Adam Laurie out of the UK, is yesterday reported by Computerworld as having cracked the RFID chip contained in new UK Passports. The story "Crack! Security expert hacks RFID in UK passport" documents how using a brute force technique with information gleaned about the user from the internet, Adam was able to crack the code with his program after 40,000 attempts.
While this may seem like a lot of attempts, computers are able to deliver thousands or tens of thousands of attempts per minute or even more. Therefore, the program is very quick.
Adam didn't even take the passport out of the wrapper it was delivered in.
The story quotes the British Government as responding:
""The key point ... is that the information on the chip cannot by changed, rendering the procedure described by Adam Laurie pretty pointless," wrote Peter Wilson, senior press officer, in an e-mail."

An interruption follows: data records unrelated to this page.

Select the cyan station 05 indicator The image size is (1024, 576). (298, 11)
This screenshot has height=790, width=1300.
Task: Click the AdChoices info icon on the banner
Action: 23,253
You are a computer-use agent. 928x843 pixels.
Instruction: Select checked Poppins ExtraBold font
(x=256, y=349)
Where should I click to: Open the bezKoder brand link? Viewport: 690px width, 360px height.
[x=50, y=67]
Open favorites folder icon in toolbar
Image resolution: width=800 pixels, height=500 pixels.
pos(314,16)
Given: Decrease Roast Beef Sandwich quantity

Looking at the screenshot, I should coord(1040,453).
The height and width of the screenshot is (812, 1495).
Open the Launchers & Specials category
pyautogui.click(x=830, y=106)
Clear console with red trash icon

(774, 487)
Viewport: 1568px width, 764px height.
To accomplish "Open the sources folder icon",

"Further, a cloned chip would have to be inserted into a forged passport, and new security measures in the passports make that "virtually impossible," the Home Office said, quoting a report released last month by the National Audit Office."
To which the story then quotes Adam "But Laurie said the new passports were marketed as enhancing security, "but so far I don't see anything about it that increases my security.""
"The greatest weakness with the passports is using relatively easy-to-find data to compose the encrypted key, Laurie said. It would be better to include more random elements that would render brute-force style programs nearly useless, he said."
Bottom line: RFID is breakable depending on the encryption scheme used. In this case, the encryption algorithm user key was poorly designed and open to brute force attacks.